- _Your goal_
Search the material below for "banner" and copy every line where it occurs.

(Provided data)

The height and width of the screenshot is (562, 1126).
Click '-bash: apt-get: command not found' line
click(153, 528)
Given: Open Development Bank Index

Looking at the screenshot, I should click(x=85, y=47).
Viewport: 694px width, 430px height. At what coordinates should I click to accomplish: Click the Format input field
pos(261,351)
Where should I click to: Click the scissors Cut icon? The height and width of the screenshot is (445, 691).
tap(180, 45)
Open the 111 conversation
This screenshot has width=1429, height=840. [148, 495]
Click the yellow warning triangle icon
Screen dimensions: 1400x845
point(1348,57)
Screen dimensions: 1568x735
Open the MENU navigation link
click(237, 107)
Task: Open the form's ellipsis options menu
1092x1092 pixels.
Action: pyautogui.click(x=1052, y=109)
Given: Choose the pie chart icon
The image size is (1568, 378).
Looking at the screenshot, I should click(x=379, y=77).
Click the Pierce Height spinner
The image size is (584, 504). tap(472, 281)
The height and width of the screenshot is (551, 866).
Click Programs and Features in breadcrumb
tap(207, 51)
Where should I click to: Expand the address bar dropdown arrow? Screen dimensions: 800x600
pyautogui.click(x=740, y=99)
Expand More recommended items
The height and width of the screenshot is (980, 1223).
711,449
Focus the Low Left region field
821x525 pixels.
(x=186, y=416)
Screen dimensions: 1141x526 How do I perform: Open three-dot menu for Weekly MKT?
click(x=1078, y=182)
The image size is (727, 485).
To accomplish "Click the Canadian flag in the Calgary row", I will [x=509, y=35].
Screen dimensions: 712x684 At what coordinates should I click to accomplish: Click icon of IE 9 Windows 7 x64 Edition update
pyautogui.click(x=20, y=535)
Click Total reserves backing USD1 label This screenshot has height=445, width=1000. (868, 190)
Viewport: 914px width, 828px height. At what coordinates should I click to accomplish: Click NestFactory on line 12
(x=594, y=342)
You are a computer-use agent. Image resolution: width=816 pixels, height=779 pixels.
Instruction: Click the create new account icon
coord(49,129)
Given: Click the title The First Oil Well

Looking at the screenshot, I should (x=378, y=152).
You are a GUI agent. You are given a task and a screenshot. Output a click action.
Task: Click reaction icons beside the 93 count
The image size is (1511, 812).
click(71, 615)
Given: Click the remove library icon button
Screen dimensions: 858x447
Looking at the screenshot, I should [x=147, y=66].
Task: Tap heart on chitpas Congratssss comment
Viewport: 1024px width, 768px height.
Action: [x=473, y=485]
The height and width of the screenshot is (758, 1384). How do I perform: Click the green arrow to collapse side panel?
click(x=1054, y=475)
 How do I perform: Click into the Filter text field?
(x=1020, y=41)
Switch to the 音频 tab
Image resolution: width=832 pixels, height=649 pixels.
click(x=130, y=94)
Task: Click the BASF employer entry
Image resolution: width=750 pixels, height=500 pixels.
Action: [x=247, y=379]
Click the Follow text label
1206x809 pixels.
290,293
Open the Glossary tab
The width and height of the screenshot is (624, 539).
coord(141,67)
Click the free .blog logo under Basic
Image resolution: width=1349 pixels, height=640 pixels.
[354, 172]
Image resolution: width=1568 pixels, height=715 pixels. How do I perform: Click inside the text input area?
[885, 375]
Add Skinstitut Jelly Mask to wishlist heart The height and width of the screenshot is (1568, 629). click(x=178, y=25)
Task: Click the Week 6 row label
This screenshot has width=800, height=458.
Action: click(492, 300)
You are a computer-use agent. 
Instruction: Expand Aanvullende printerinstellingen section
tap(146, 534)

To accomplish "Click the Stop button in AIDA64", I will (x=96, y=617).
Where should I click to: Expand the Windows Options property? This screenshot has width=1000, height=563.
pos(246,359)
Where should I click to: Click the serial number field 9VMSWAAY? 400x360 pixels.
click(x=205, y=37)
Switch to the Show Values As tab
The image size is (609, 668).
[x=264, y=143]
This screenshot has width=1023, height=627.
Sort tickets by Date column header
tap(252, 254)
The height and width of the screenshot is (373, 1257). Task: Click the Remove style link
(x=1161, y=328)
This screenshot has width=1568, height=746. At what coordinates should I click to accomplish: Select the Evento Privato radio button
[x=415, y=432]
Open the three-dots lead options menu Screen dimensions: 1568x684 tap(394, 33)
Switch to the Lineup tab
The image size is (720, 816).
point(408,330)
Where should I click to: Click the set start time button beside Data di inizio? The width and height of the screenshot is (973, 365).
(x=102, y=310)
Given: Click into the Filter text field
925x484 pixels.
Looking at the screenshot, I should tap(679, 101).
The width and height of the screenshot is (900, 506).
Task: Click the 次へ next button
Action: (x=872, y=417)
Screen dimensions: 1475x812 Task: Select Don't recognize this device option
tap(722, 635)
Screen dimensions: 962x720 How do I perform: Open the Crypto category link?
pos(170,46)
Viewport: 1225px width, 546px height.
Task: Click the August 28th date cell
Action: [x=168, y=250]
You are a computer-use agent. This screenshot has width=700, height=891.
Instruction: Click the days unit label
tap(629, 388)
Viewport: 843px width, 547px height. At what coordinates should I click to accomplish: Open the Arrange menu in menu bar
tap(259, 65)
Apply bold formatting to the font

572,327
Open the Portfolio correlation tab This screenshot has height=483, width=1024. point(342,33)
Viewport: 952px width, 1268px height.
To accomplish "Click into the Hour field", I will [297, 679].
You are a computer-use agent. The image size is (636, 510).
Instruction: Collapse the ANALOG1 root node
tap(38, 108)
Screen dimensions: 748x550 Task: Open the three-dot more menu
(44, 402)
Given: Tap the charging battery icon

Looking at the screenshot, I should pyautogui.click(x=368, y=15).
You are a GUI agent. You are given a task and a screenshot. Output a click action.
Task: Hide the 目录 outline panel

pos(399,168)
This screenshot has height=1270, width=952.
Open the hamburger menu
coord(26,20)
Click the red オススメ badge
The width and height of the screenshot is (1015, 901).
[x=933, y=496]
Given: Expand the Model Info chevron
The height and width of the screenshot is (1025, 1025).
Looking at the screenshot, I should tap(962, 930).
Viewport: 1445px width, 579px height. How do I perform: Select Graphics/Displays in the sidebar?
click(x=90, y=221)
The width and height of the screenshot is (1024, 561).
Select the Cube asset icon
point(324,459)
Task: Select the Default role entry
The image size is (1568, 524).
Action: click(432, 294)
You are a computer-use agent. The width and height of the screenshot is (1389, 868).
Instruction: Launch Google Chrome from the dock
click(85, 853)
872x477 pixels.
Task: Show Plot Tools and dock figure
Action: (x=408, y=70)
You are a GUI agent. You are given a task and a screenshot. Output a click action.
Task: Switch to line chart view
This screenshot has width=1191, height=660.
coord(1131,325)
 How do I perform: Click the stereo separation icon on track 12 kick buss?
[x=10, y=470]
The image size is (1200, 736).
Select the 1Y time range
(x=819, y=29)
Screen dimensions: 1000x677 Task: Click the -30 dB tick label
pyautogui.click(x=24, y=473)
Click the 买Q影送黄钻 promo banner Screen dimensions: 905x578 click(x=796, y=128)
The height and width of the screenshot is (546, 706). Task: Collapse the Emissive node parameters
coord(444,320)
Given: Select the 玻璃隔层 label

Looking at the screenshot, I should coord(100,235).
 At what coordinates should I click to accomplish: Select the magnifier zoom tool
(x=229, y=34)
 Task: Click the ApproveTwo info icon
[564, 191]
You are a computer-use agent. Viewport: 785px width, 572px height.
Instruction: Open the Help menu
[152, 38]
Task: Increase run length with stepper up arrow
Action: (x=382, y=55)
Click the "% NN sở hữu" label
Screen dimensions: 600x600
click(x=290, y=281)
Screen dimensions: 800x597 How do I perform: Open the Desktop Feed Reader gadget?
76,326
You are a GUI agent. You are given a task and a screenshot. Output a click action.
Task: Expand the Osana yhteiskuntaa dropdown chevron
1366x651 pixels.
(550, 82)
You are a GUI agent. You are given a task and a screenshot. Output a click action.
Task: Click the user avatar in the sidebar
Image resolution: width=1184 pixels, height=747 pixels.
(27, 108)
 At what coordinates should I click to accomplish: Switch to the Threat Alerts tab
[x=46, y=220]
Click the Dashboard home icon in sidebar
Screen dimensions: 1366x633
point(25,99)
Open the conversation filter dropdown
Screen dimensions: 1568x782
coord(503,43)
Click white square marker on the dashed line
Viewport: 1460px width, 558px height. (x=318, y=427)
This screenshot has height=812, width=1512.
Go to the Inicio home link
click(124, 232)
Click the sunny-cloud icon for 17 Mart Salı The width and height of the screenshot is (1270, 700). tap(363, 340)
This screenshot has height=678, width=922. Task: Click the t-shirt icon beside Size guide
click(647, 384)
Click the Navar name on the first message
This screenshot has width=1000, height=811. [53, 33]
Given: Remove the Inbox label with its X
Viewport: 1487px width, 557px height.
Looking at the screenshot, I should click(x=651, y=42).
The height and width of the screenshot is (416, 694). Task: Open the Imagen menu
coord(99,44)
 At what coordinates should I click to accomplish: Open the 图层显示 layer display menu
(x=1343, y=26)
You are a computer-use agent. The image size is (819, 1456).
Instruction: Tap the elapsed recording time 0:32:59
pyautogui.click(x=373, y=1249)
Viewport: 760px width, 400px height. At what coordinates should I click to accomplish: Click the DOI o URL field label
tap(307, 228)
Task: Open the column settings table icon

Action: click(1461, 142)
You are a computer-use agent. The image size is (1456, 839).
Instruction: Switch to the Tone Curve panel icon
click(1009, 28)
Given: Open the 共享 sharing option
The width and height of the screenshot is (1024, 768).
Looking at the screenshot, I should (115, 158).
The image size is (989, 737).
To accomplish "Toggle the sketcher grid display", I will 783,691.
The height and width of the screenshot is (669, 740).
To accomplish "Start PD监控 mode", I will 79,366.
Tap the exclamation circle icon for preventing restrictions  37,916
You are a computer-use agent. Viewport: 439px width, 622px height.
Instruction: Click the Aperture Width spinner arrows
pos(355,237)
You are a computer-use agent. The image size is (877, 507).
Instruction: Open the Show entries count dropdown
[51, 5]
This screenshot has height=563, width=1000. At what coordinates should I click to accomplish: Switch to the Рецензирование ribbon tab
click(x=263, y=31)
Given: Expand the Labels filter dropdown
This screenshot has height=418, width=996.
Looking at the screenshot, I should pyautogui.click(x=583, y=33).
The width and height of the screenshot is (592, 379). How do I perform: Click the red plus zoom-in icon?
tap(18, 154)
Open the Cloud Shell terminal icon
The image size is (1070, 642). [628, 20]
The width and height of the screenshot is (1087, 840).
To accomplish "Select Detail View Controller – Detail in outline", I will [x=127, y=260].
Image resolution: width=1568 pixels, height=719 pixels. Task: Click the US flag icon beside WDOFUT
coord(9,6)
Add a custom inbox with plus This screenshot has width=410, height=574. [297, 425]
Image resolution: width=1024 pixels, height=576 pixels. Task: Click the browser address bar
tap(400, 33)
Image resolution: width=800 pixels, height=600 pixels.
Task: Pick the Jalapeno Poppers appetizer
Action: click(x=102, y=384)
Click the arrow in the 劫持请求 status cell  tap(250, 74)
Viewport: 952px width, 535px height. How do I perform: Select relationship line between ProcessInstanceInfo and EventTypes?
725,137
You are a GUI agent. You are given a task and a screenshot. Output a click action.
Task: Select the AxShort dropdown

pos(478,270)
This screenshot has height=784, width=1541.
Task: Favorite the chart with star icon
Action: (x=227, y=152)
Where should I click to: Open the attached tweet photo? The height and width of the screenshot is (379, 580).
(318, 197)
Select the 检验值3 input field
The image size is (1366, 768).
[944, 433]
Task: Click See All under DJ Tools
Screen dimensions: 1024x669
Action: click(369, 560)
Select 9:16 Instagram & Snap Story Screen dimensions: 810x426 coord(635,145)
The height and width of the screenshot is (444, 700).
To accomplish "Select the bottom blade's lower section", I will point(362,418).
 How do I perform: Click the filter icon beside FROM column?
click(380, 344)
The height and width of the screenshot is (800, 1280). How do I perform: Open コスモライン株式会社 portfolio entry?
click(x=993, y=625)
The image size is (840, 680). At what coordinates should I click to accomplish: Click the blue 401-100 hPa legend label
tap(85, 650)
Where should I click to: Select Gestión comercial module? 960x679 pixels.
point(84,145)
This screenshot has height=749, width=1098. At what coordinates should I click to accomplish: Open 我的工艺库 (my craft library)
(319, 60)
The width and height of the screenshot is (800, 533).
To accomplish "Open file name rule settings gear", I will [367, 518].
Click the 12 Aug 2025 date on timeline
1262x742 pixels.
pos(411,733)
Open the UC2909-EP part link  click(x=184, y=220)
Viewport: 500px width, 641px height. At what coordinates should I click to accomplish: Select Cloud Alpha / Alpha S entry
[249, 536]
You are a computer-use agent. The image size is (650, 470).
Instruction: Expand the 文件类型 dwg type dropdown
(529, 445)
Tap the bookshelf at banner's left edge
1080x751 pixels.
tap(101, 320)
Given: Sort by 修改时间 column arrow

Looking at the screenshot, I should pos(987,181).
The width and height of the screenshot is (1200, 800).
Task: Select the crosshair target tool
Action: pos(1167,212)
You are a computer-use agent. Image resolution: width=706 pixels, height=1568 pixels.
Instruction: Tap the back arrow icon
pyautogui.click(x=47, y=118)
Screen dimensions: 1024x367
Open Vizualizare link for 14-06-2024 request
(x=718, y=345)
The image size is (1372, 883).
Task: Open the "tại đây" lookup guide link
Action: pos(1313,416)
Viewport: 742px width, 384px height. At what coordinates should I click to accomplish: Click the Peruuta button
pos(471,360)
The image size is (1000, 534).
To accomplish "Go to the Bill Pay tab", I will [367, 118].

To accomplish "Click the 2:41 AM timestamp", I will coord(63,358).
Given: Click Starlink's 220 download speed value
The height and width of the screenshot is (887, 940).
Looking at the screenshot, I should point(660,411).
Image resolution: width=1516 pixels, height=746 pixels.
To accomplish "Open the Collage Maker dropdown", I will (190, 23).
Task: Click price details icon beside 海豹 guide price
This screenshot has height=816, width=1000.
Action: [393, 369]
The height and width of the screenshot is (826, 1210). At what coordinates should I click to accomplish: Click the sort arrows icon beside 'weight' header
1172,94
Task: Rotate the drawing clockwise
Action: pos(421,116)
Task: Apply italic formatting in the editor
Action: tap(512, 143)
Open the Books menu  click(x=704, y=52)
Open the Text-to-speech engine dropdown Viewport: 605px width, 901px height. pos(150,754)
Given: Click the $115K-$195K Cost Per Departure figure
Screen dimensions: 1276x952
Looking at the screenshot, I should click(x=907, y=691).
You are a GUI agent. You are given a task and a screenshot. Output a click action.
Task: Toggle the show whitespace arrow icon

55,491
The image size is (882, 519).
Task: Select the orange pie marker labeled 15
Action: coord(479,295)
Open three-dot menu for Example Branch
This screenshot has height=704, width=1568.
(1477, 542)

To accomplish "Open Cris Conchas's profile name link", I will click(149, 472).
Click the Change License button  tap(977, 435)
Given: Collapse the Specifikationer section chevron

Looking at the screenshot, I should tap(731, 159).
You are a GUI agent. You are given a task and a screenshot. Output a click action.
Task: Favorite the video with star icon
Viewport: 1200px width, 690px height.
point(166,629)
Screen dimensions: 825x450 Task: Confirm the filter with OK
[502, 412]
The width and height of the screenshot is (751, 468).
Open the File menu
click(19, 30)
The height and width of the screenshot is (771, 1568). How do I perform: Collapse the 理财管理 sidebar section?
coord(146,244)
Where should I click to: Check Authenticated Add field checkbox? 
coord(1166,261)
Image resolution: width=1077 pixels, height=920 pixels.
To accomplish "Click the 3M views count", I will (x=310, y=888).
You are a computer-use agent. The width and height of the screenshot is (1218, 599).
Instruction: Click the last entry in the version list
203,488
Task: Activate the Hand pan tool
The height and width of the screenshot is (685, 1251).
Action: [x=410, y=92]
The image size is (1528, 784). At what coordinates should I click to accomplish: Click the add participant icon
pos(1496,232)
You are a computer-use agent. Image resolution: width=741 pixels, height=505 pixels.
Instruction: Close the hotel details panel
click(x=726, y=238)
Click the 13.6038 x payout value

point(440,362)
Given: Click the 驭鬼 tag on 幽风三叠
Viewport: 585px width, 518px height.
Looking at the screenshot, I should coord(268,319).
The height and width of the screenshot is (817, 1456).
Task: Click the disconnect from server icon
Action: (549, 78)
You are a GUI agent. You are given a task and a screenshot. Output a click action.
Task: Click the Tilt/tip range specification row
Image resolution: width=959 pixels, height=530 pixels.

(End Provided data)

- _Response area_
Click the 买Q影送黄钻 promo banner Screen dimensions: 905x578 click(x=796, y=128)
Tap the bookshelf at banner's left edge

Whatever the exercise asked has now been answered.